Re: MD5 and LIFNs (was: Misc Comments)

Larry Masinter (masinter@parc.xerox.com)
Sat, 30 Apr 1994 02:13:12 PDT

To: uri@bunyip.com
Subject: Re: MD5 and LIFNs (was: Misc Comments)
From: Larry Masinter <masinter@parc.xerox.com>
Message-Id: <94Apr30.021323pdt.168962@nebula.parc.xerox.com>
Date: Sat, 30 Apr 1994 02:13:12 PDT

Some rough calculations about the likelihood that two files will have
the same MD5 signature:

MD5 signatures will only work if you can construct an index of them.

Let's suppose that the index we'll work with is at most 100 terabytes,
with 100 bytes for each entry (signature + URL). That's at most 2^40
different items.

If you assign each of 2^40 items a K-bit random number, the likelihood
that two will get the same number is
2^79/2^K.

The MD5 signature is 128 bits.
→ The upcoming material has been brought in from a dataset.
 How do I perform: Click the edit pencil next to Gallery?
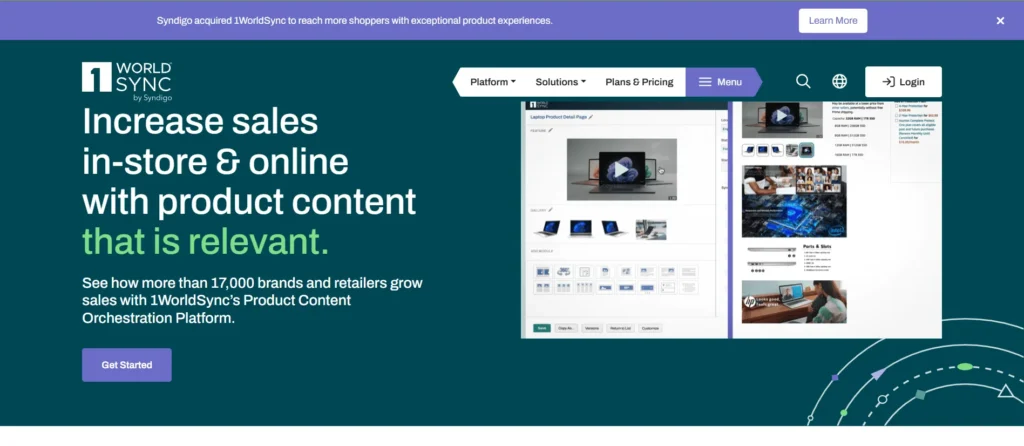coord(550,210)
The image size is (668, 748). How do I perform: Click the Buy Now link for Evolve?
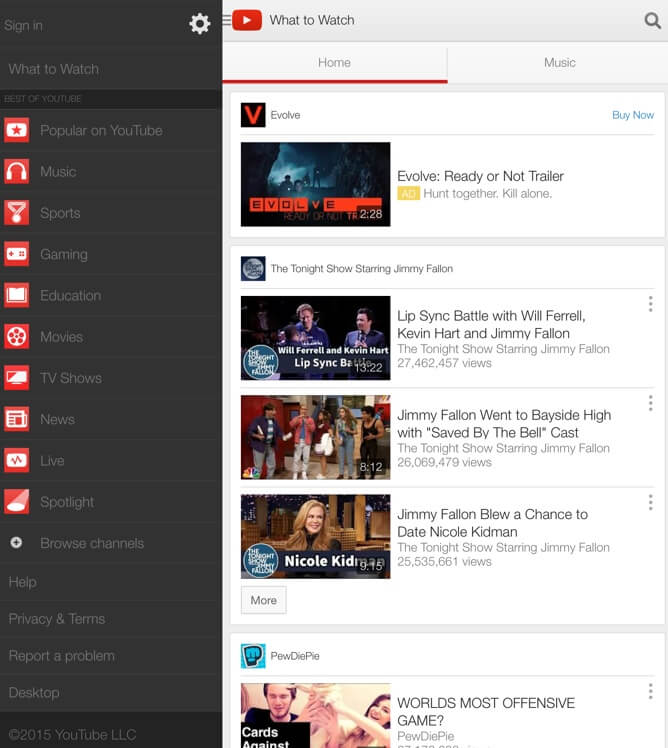(x=633, y=115)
Even if it isn't really random, let's
suppose it loses 32 bits of randomness; that's still 96-bits of
randomness; this works out to a .0005 % chance that even two documents
would be assigned the same number.

Now, maybe MD5 isn't really even that random, but then, there aren't
really 2^40 documents that you'd want to name.

Yes, the `birthday paradox' is that the likelihood that two things
will have the same hash goes up with the square of the number of
things you're hashing; however, the hash space is large enough that
even with an outrageously large number of documents, the likelihood
that just two of them would have the same hash is still small.